Alors que la primaire EELV doit livrer son verdict dans quelques jours, la candidate Sandrine Rousseau a encore fait parler d’elle par une sortie controversée. Adepte de la "déconstruction", mouvement cherchant à questionner les modes de pensée occidentaux, l’universitaire a remis le couvert sur le plateau de LCI.
La candidate écologiste a ainsi appelé à "déconstruire les a priori", étape nécessaire selon elle pour mieux comprendre les discriminations à l’œuvre dans la société française. Mais Sandrine Rousseau a aussi surpris son monde, en affirmant mettre à l’épreuve ses principes au sein de son couple.
"N’importe qui peut être déconstruit. C’est une démarche personnelle. Ça demande du temps, des lectures […] Moi je vis avec un homme déconstruit et j’en suis hyper heureuse!", a-t-elle ainsi déclaré sur LCI.
Une confession sur sa vie privée qui n’a pas manqué de faire réagir les réseaux sociaux. L’eurodéputé Jean-Lin Lacapelle (RN) a ainsi dénoncé une "novlangue" digne d’Orwell, reprochant aux écologistes d’user d’une "arme de destruction intellectuelle", via ce courant déconstructionniste.
Sa collègue Hélène Laporte lui a emboîté le pas, fustigeant les "obsessions idéologiques" de Sandrine Rousseau.
D’autres, comme la journaliste de l’Opinion Emmanuelle Ducros, ont pointé le burlesque de la formule, se demandant à quoi pouvait bien ressembler un "homme déconstruit".
Même si le grand reporter François-Xavier Bourmaud semble avoir une idée assez précise de la chose.
Thèses radicales
Ce n’est pas la première fois que Sandrine Rousseau s’attire ainsi les railleries de la Toile.
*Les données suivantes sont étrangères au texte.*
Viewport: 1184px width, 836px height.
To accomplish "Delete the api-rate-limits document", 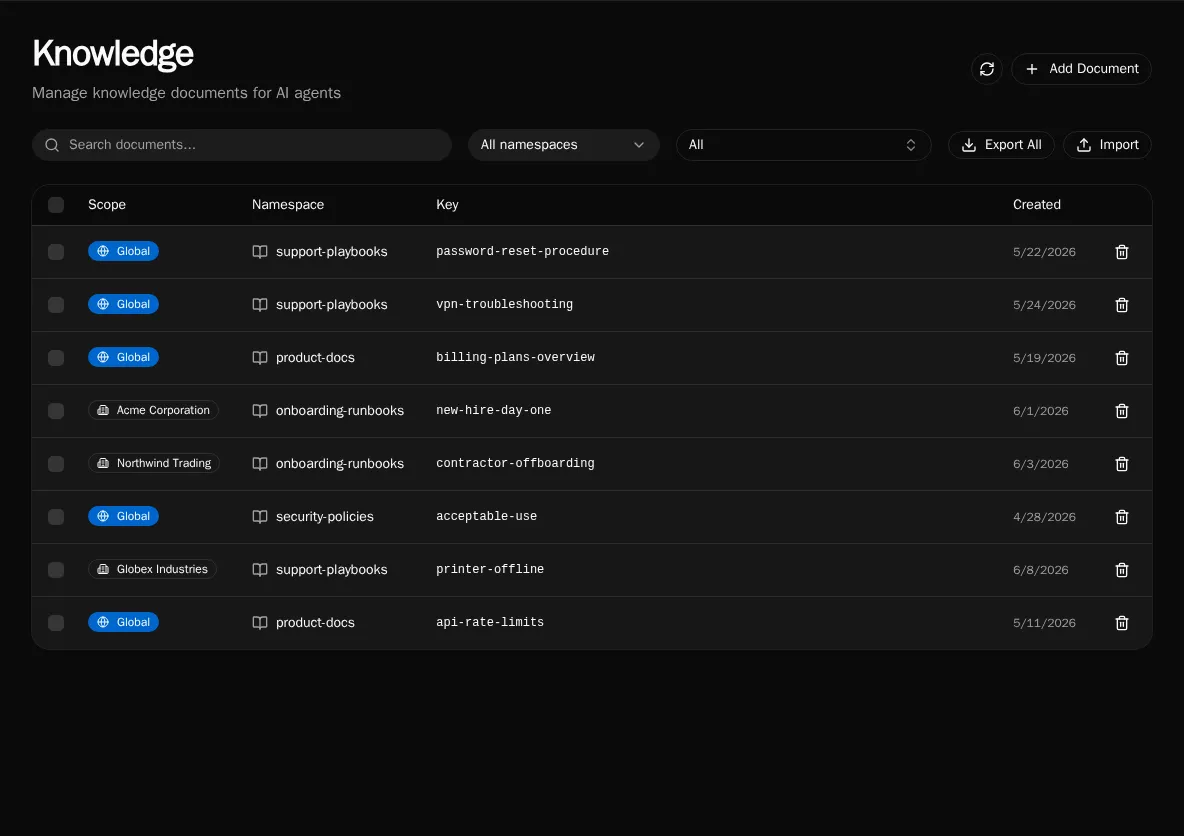I will 1121,623.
La candidate EELV s’est souvent vu reprocher ses prises de positions radicales, qui flirtent parfois avec les thèses décoloniales et intersectionnelles.
Fin juillet, elle avait notamment déclaré que l’écologie ne devait pas être représentée par "des hommes blancs à vélo dans les villes", mais devait donner plus de visibilité aux femmes et aux "personnes noires ou musulmanes", considérées comme des "résistantes de fait".
Adepte de la "convergence des luttes", la vice-présidente de l’université de Lille mâtine souvent son engagement écologique de féminisme. Reprenant des éléments de langage issus des campus américains, il lui arrive ainsi fréquemment de parler d’"assignation de genre" ou de "lutte contre le patriarcat".
"L’écologie et le féminisme ont le même ADN. Il faut déconstruire le rapport de domination de l’humain sur la nature, comme celui de l’homme sur la femme, incarné par le patriarcat", déclarait-elle ainsi au Figaro en février.
Une radicalité assumée qui semble lui réussir, puisque l’universitaire a gagné le droit de disputer à Yannick Jadot le ticket EELV pour la présidentielle. Le second tour de la primaire livrera son verdict le 28 septembre.